Music can be encouraging, or make you feel like the universe will eventually collapse, because of its burning desire to crush all of humanity.

It can heal wounds that doctors will never be able to fix, and create tensions among even the most close of friends.

Music does things to people that even drive them to insanity, or cause them to commit a crime so unforgivable that they live out the short remainder of their life in a damp corner of a dumpster.

But it also acts a reminder;

A reminder of someone you love, a reminder of how much you despise your ex, a reminder of thoughts in the back of your mind that were never even contemplated until this very moment. It has the capacity to store secrets and stories within its meaningful lyrics and notes, secrets that no one except the one who wrote it can ever truly know about.

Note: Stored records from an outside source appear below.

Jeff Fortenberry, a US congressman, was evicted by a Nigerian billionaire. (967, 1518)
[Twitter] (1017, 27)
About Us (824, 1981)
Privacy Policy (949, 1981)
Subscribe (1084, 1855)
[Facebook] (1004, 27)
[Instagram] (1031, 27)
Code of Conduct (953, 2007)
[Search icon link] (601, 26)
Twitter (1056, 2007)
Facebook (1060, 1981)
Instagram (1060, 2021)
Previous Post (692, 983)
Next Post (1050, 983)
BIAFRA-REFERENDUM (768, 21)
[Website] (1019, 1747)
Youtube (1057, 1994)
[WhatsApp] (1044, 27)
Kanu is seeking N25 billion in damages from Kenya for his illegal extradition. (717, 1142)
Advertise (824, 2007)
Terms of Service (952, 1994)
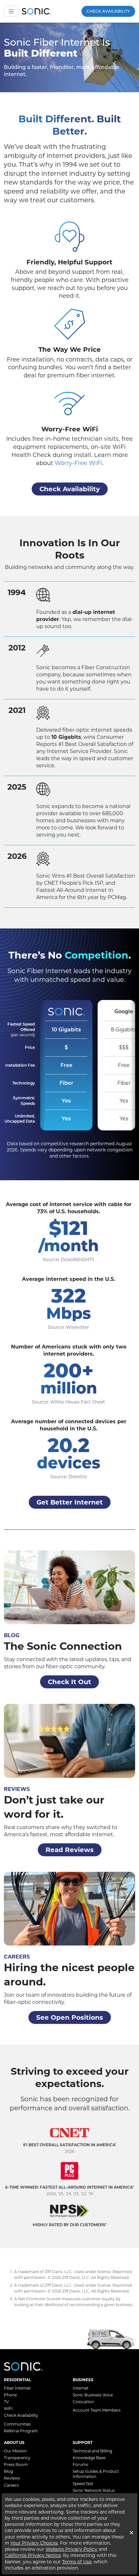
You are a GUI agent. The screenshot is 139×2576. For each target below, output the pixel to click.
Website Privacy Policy (71, 2549)
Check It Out (69, 1682)
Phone (10, 2395)
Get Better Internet (70, 1502)
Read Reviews (70, 1850)
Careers (11, 2485)
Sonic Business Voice (93, 2395)
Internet (81, 2388)
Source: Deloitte (68, 1477)
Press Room (16, 2464)
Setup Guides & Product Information (96, 2474)
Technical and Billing (92, 2450)
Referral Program (21, 2430)
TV (6, 2401)
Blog (8, 2471)
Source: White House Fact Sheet (68, 1402)
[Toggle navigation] (11, 11)
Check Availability (108, 11)
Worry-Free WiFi (78, 463)
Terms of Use (76, 2562)
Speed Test (83, 2483)
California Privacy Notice (33, 2555)
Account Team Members (97, 2410)
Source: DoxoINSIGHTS (68, 1259)
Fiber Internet (17, 2388)
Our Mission (15, 2450)
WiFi (8, 2408)
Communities (17, 2424)
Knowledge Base (89, 2457)
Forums (80, 2464)
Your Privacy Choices (34, 2543)
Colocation (83, 2401)
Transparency (17, 2457)
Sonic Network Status (94, 2490)
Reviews (12, 2478)
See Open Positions (69, 2017)
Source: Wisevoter (68, 1327)
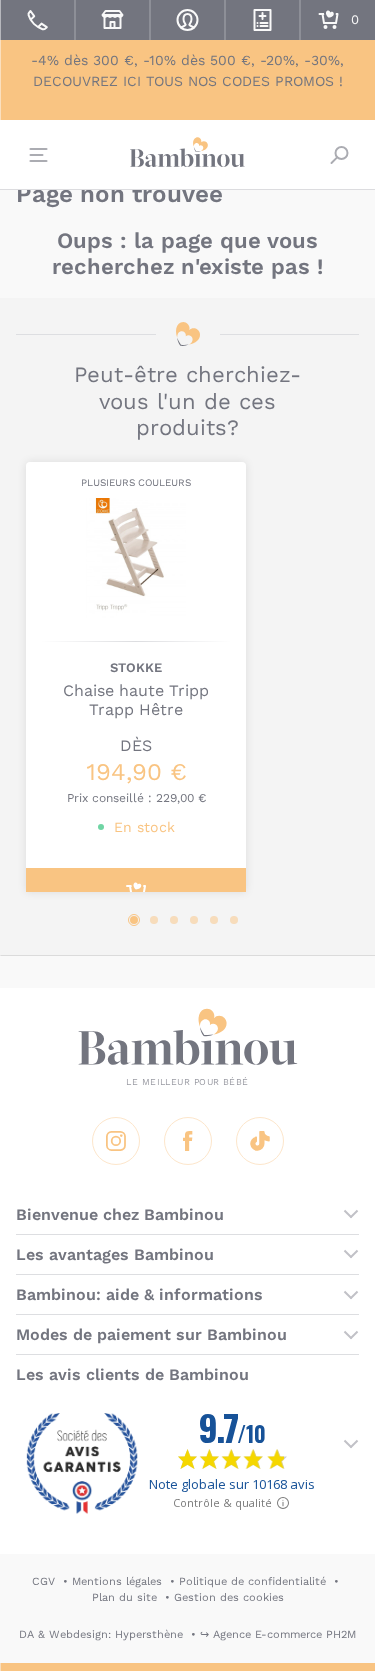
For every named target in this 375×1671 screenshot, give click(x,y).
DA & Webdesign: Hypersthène (101, 1634)
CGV (43, 1581)
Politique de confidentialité (252, 1581)
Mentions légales (117, 1581)
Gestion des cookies (229, 1597)
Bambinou (188, 152)
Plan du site (124, 1597)
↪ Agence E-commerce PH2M (278, 1634)
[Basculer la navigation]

Music should provide company when you're alone, and solitude when around others. It connects events and times in your life and in others, with ideas and descriptions too powerful for human ears to understand. But we do try our best to believe every single word they pronounce, and every single note their guitar or piano creates. Often times, music is considered a religion, where the individual can be drowned out in sound and prayer, through whatever musical instrument or stereo system they own.
Music is and always will be all these things, and obviously it would be lying to say that it is not an important part of our lives.

It's certainly an important part of mine, perhaps even everything.

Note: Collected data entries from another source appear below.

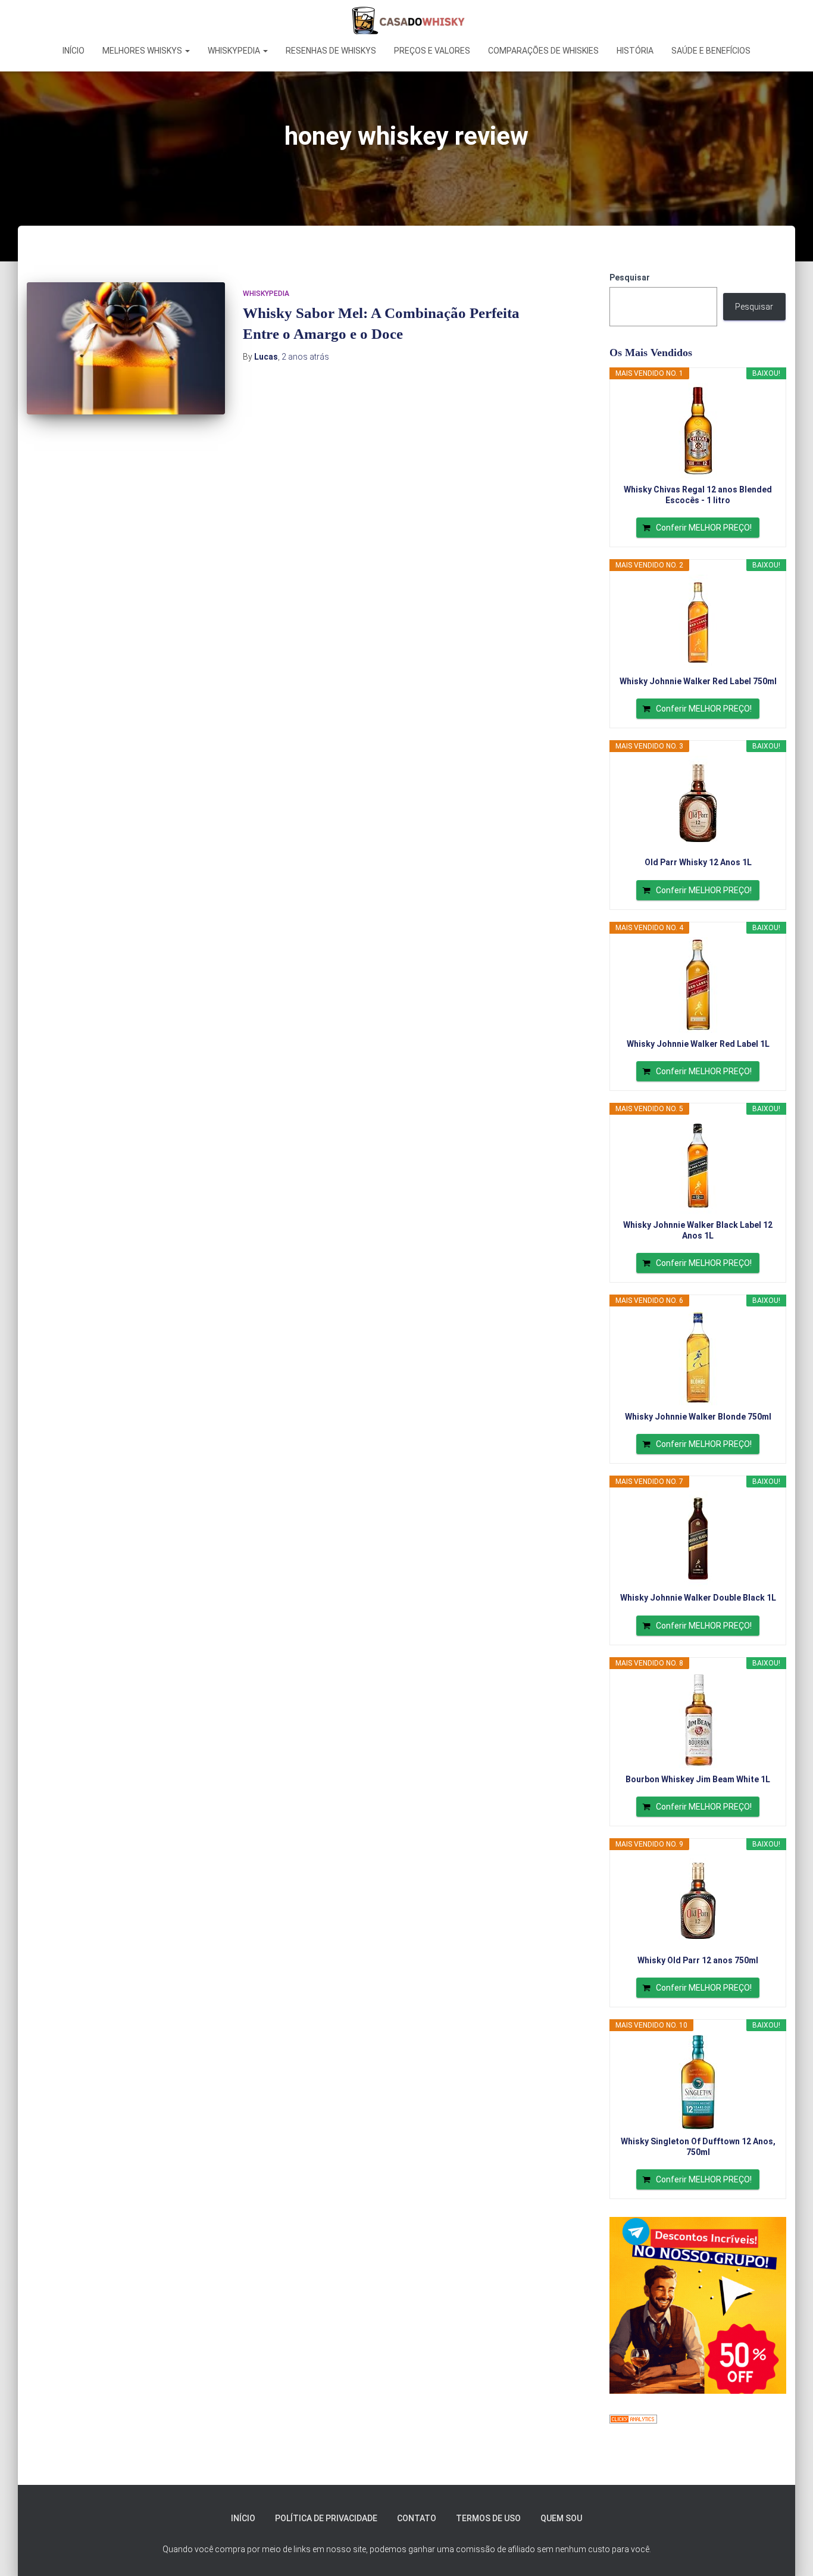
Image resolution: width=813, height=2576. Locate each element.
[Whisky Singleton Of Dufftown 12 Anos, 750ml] (698, 2082)
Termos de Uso (488, 2518)
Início (73, 50)
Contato (416, 2518)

The way I see it, people can choose to be content with how they live, or take the wrong path and end up in misery for the rest of their lives, until they get hit by a bus or develop an incurable disease. The way I see it, music can guide you when all the maps in the world become inaccurate, and all the help in the world has disappeared.

Miracles can and do happen.

What is music, in any sense but a miracle? How can something so simple make us simply feel so much? And touch us so much?

Music can be born, but it will never die. It's immortal, just like time.